Ясино присутствие за столом создавало Соне иллюзию увеличения семьи и украшало застолье – так естественно и мило она держалась за столом, ела как будто бы немного, но с несгораемым аппетитом, до смешной усталости, потому что память о детском постоянном голоде была в ней неистребима. Откидываясь на спинку стула, она тихонько стонала:
– Ой, тетя Соня! Так вкусно было… Опять я объелась…
А Сонечка блаженно улыбалась и ставила на стол низенькие стеклянные вазочки с компотом.
* * *
Прошло два месяца. Благодаря Ясиной кошачьей приспосабливаемости и врожденной деликатности она не только заняла угловую комнату, но сверх того определилась в семье в статусе полуродственницы.

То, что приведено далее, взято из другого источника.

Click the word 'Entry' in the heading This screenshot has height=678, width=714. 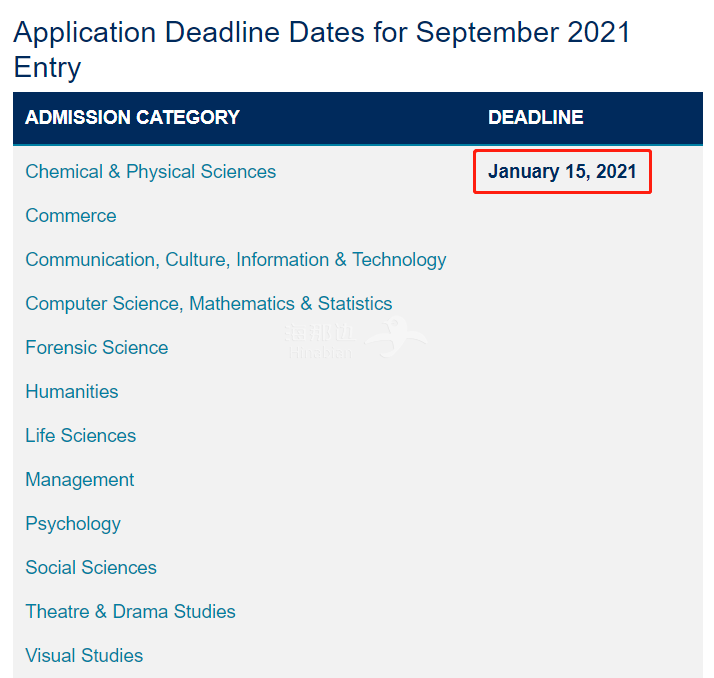(47, 68)
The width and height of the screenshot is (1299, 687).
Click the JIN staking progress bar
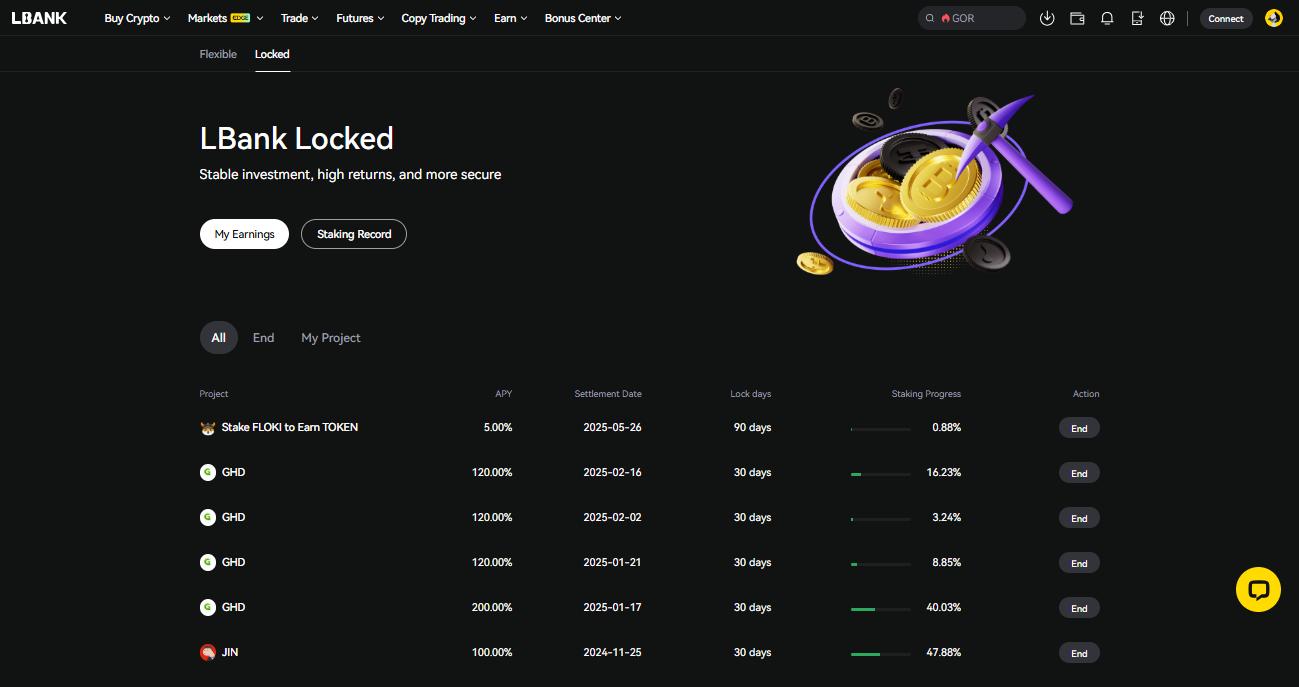(x=880, y=652)
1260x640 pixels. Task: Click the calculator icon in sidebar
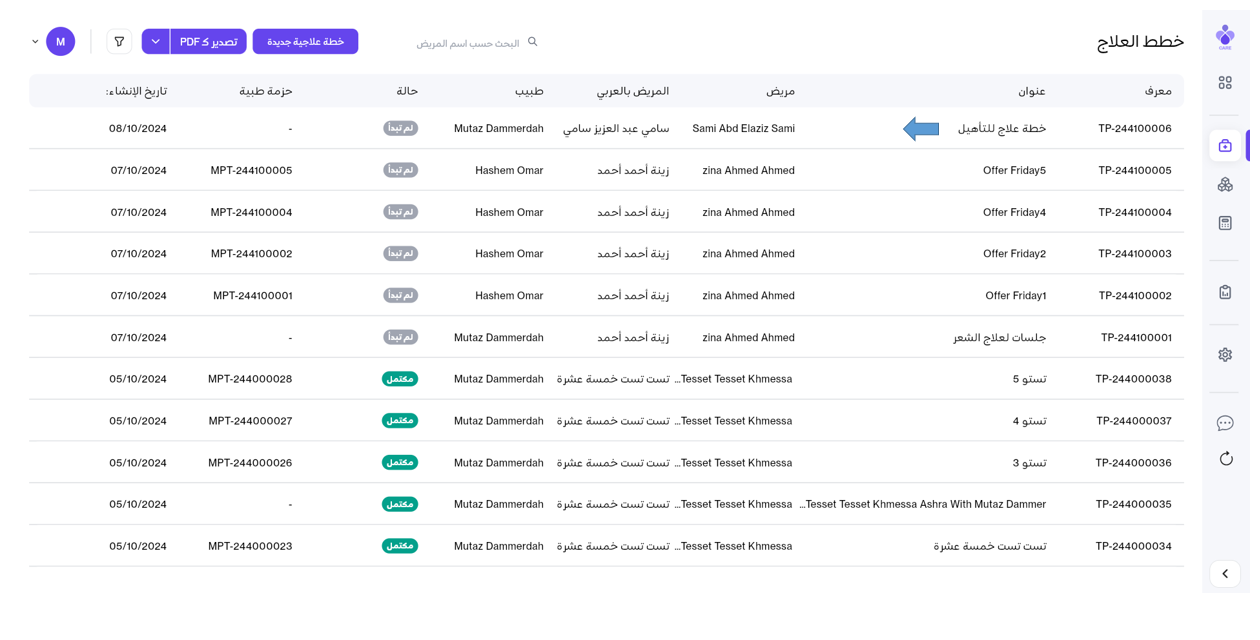(1225, 223)
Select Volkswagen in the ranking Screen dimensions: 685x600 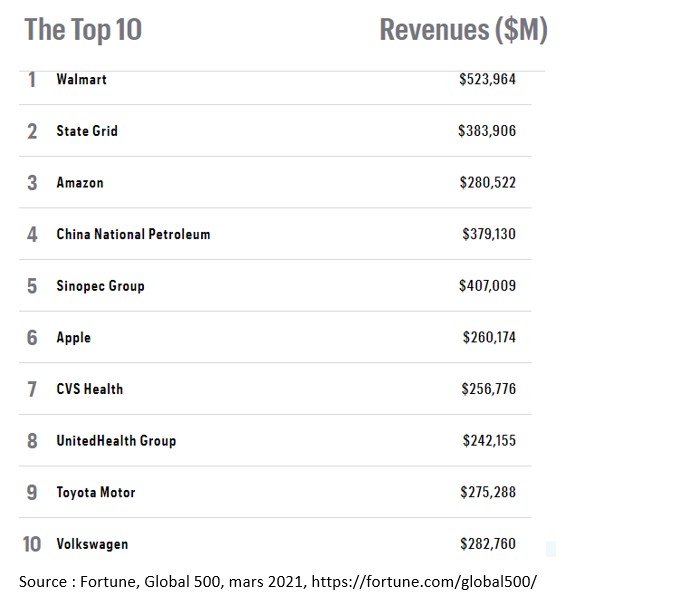92,544
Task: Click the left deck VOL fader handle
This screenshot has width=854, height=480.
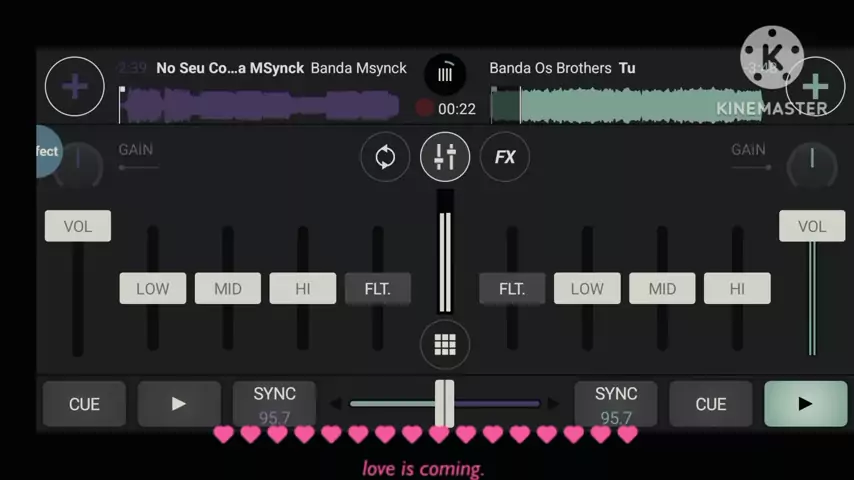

Ранним утром она убегала мыть шершавые школьные коридоры и слякотные уборные, вечерами вместе с Таней ходила в ту же школу на занятия. Иногда до школы не доходили, прогуливая убогие уроки засыпающих учителей. Их отношения с Таней определились как сестринские, причем Таня, по возрасту младшая, с переездом Яси в их дом незаметно заняла место старшей сестры, и ее влюбленность в Ясю перестала быть такой восторженной и напряженной.
Девочки часто забирались в Танину светелку. Таня, усевшись в позе лотоса, играла свою неверную музыку на флейте, а Яся, свернувшись клубком у ее ног, немного шепелявым шепотом читала вымирающие пьесы Островского. Готовилась в театральное училище.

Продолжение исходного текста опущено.